Solving the equations simultaneously will give the unique pair of values for \(x\) and \(y\) that work for both equations at the same time.

\(3x + y = 11\)

\(2x + y = 8\)

First, identify which unknown has the same coefficient. In this example this is the letter \(y\), which has a coefficient of 1 in each equation.

Either add or subtract the two equations from each other to eliminate the letter \(y\).
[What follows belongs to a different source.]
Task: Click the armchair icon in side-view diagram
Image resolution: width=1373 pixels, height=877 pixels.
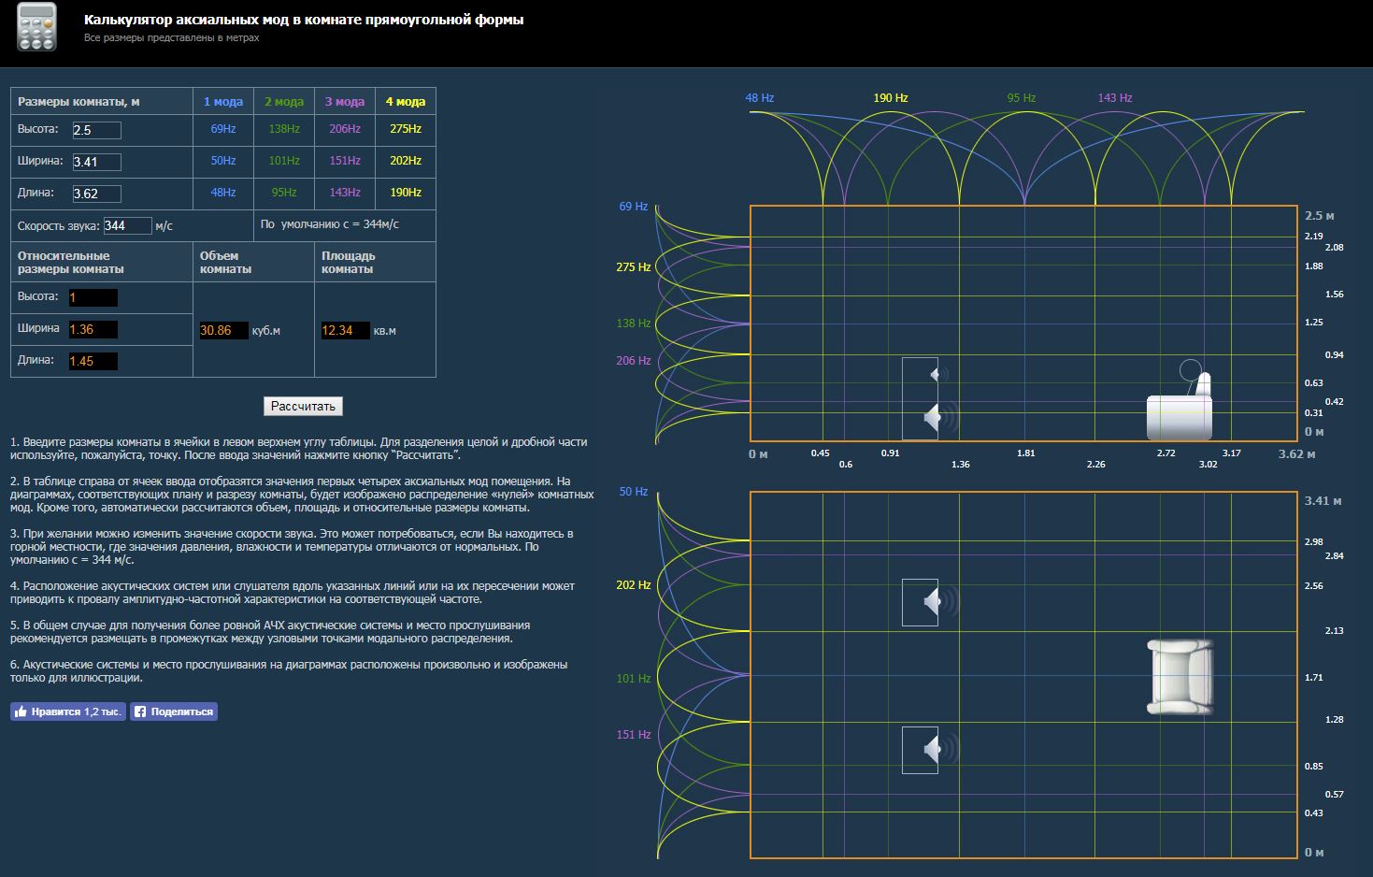Action: pos(1180,405)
In this example the equations will need to be subtracted from each other as \(y - y = 0\).

If the equations were added together, then \(y + y = 2y\), and so the letter \(y\) would not be eliminated.

\(\begin{array}{ccccc} 3x & + & y & = & 11 \\ - && - && - \\ 2x & + & y & = & 8 \\ = && = && = \\ x &&& = & 3 \end{array}\)
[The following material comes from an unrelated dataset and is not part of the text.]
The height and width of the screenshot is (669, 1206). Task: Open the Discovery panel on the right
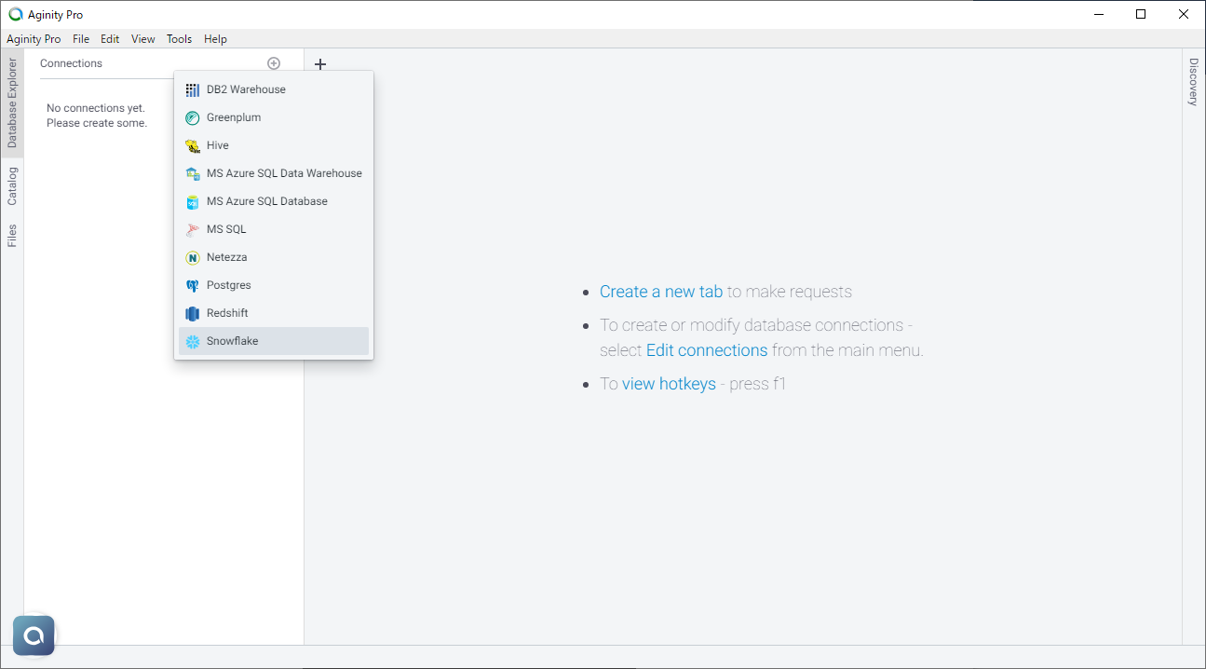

The value of \(x\) can now be substituted into either equation to find the value of \(y\).

Substitute \(x = 3\) into either \(3x + y = 11\) or \(2x + y = 8\).

Using \(3x + y = 11\) with \(x = 3\), gives \(9 + y = 11\), so \(y = 2\). Therefore, the solution is \(x = 3 y = 2\)

It is a good idea to check this by using the other equation, \(2x + y = 8\)

So, \(2x + y\) with \(x = 3\) and \(y = 2\) gives \(6 + 2 = 8\), which is correct.